Crucible connects AI agents to your knowledge. This page explains how that connection works.

An agent is an AI that can take actions - not just answer questions, but search your notes, create files, and use tools. Agents have:

  • A model - The AI (like Claude, GPT-4, or Llama)
  • Tools - Actions they can take (search, read, create)
  • Context - Information they can access (your kiln)

An agent card configures how an AI behaves:

name: Researcher
model: claude-3-opus
tools:
- semantic_search
- read_note
instructions: |
You help explore and synthesize knowledge.
Always cite sources using [[wikilinks]].

See Agent Cards for full details.

Crucible uses two protocols for agent communication:

MCP is a standard for AI tools.

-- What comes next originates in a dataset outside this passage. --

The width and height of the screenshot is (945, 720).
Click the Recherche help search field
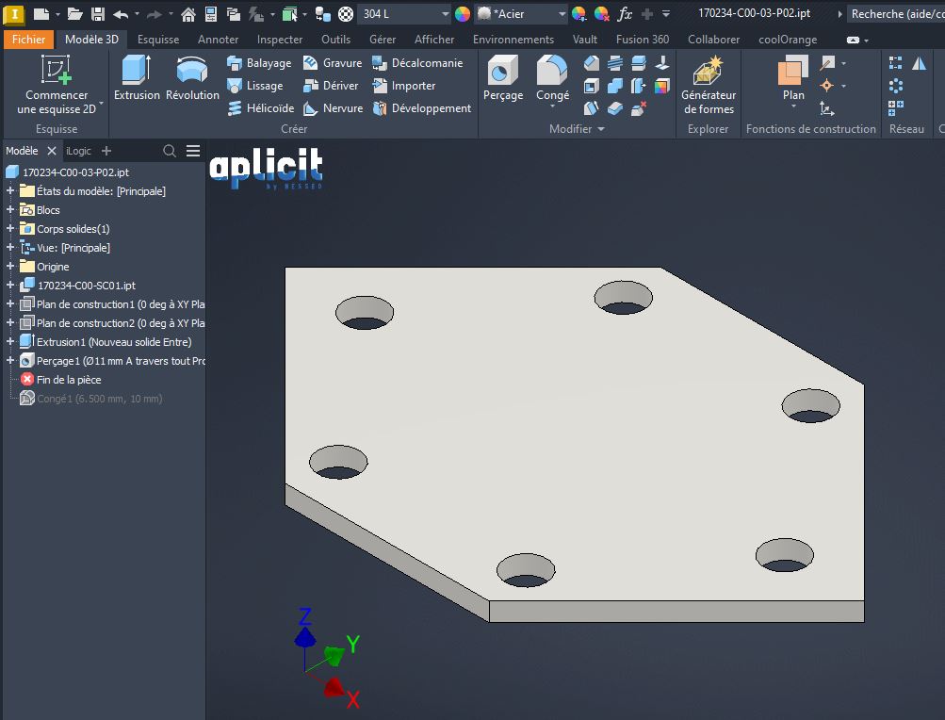click(x=895, y=14)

It defines how agents discover and use capabilities.

Use MCP when:

  • Connecting external tools (GitHub, databases, APIs)
  • Sharing tools between different AI systems
  • Building general-purpose integrations

See MCP Gateway for connecting MCP servers.

ACP extends MCP with features for continuous agent interaction:

  • Session persistence
  • Multi-turn conversations
  • Workflow orchestration

Use ACP when:

  • Building complex agent workflows
  • Agents need to coordinate
  • Long-running tasks with state

Start a chat session:

Terminal window
cru chat

Use a specific agent:

Terminal window
cru chat --agent Researcher

Agents need context to work effectively, but context windows are finite and attention degrades in long conversations.

Key strategies:

  1. File-as-state: Store progress in files (like TASKS.md) instead of accumulating message history
  2. Cached prefixes: Put static context (system prompt, task definitions) at the start—cached tokens are 75% cheaper
  3. Curated handoffs: Pass summaries between agents, not full conversation history

See Task Management for implementation details.

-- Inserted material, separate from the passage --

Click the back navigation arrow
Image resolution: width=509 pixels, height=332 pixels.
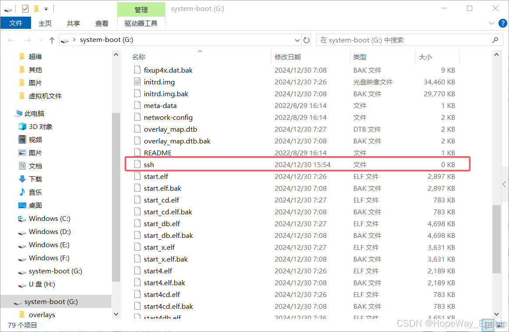[x=10, y=40]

When an agent calls a tool during a session, the daemon dispatches the call through a ToolDispatcher that routes to the correct executor (built-in tools, Lua plugins, or MCP servers).

Timeout: Every tool call has a hard 30-second timeout. If a tool doesn’t return within 30 seconds, the call is cancelled and the agent receives an error message like Tool 'semantic_search' timed out after 30 seconds. The agent can then retry or try a different approach.

This timeout prevents runaway tool calls from blocking a session indefinitely. It applies uniformly to all tool types: built-in Rust tools, Lua plugin tools, and tools proxied from external MCP servers.